> _Data records_
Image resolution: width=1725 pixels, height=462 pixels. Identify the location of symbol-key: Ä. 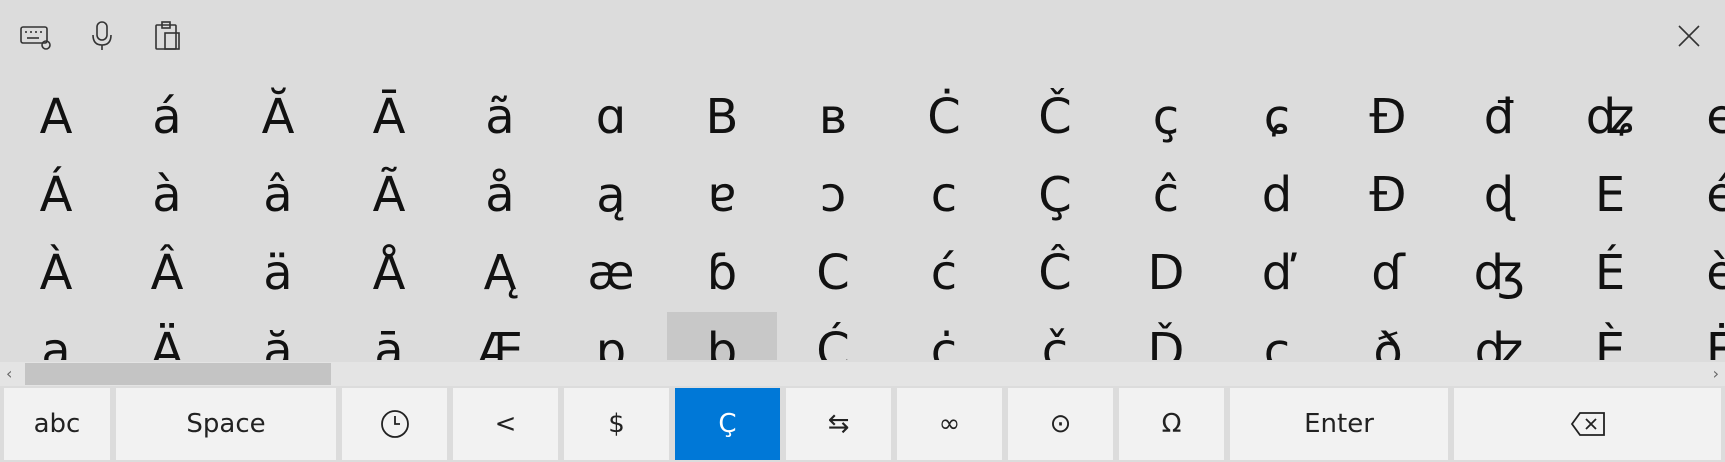
(167, 336).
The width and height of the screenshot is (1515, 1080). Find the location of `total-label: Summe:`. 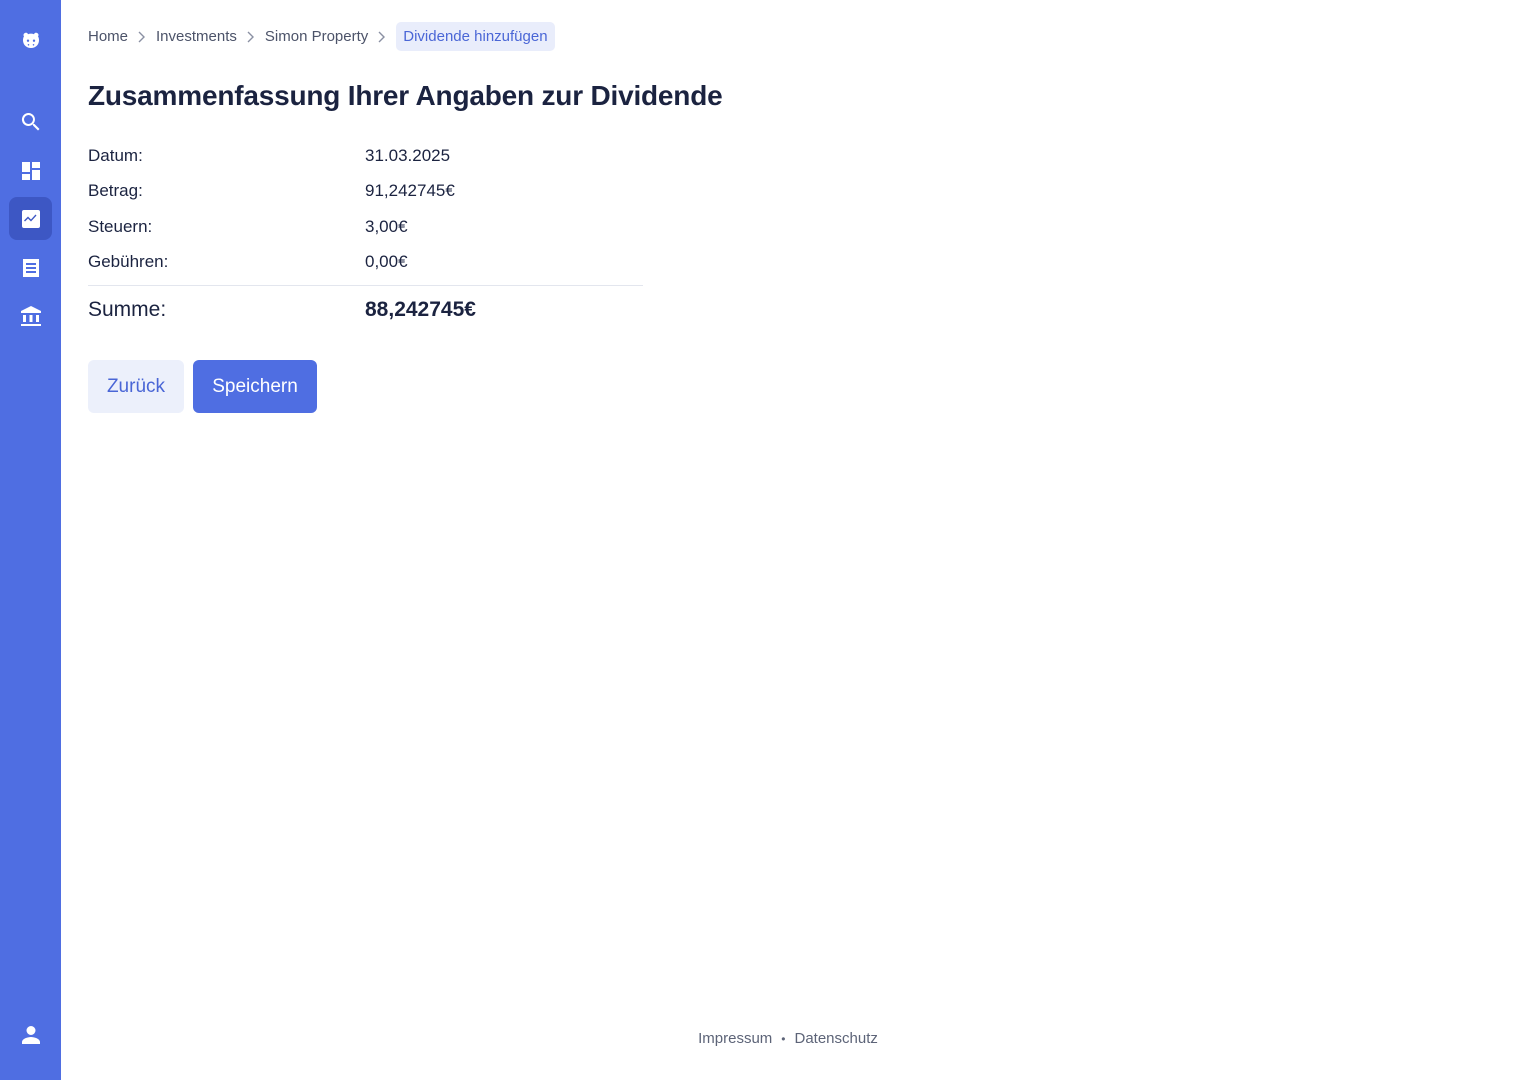

total-label: Summe: is located at coordinates (128, 310).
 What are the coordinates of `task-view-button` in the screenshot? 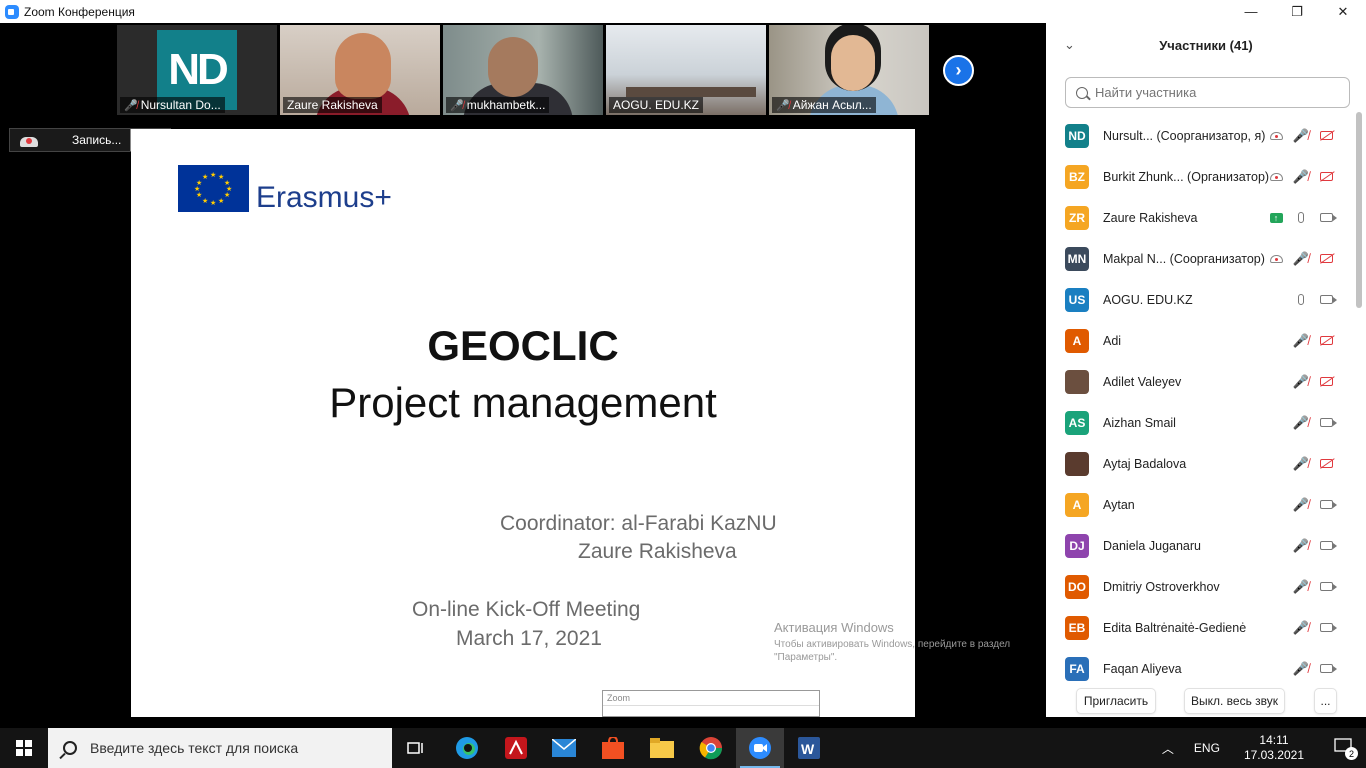 It's located at (416, 748).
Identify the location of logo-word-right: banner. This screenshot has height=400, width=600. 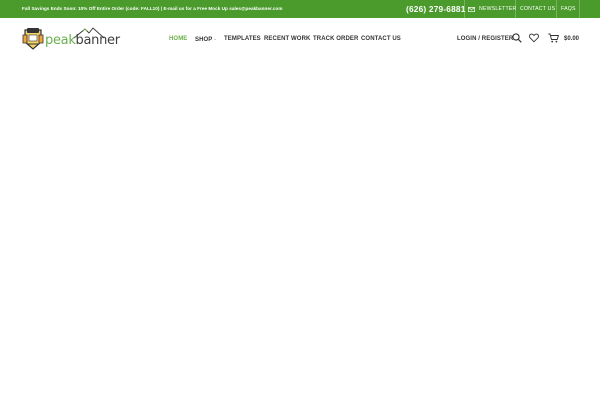
(98, 40).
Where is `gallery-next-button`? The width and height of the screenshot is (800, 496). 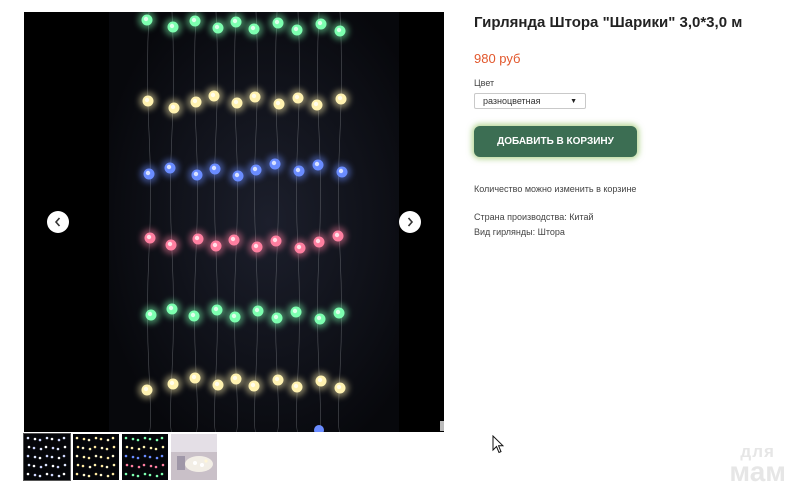
gallery-next-button is located at coordinates (410, 222).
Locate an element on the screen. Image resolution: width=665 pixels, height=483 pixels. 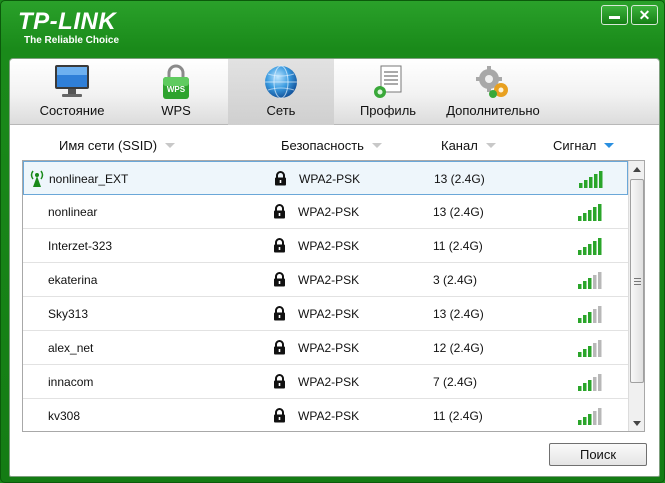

> _About this task_
Revise the material from the line with "Identify the location of logo-word-right: banner." through the line with "gallery-next-button is located", changing "screenshot" to "image" and keeping everything else the same. Give only those lines, and omit the pictures.

> _Exercise solution_
Identify the location of logo-word-right: banner. This image has height=400, width=600. 
(98, 40).
Where is `gallery-next-button`? The width and height of the image is (800, 496). 
gallery-next-button is located at coordinates (410, 222).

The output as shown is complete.